Впрочем, всякое его рассуждение невидным, но постоянным течением в конце концов прибивалось к искусству.
– У мозга огромные возможности. Он может погасить первичное ощущение, детское удивление во имя быстроты реакции. Но одновременно с этим гасятся зачатки искусства.
В результате все же больше говорили о литературе – т. е. о поэтике. В конце шестидесятых – о структурализме. К нему у Шкловского было много претензий: считал, что по сравнению с формальным методом структуралисты не изобрели ничего нового, что они игнорируют динамизм художественной конструкции, понимая ее статично, что они неисторичны, что они пишут искусственным и просто плохим языком, что лингвистические структуры нельзя целиком переносить на искусство, а теорию искусства строить только для поэзии (“это проще, но неверно”).

Записи из набора данных:
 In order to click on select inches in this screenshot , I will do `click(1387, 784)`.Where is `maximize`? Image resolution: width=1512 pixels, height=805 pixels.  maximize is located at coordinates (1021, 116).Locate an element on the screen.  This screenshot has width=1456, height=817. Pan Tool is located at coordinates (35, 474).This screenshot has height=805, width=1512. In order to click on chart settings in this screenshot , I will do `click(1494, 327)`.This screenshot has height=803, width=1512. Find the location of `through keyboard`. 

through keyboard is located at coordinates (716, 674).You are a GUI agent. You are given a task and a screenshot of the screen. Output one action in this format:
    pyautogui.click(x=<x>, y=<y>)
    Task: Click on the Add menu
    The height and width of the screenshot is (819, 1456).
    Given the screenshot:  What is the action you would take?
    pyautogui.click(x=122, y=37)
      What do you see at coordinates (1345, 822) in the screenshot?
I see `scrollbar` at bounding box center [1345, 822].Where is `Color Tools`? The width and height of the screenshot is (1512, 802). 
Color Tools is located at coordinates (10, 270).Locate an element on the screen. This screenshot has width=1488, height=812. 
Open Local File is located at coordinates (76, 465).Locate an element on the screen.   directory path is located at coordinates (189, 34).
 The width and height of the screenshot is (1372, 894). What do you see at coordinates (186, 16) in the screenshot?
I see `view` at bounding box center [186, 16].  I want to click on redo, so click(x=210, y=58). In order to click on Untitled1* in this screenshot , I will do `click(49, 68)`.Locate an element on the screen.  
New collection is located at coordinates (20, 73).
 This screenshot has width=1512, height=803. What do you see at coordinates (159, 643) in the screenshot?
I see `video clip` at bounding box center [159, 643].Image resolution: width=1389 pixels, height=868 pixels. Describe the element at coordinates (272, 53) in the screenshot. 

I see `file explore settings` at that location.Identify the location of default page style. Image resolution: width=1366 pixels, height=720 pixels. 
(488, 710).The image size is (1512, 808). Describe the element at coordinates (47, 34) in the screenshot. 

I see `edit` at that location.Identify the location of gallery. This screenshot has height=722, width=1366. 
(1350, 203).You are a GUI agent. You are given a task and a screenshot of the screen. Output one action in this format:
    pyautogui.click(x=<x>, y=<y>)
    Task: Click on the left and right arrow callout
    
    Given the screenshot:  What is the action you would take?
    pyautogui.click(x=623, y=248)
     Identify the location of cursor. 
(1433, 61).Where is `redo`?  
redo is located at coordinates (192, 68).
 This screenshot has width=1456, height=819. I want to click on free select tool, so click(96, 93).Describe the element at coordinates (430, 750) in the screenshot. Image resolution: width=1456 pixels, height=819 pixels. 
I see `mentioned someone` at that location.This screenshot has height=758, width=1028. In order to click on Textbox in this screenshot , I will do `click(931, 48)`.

_ЗАДАНИЕ_:
Как, по мнению Шкловского во фрагменте текста, структуралисты понимают художественную конструкцию?

_ОТВЕТ_:
Статично, игнорируя ее динамизм.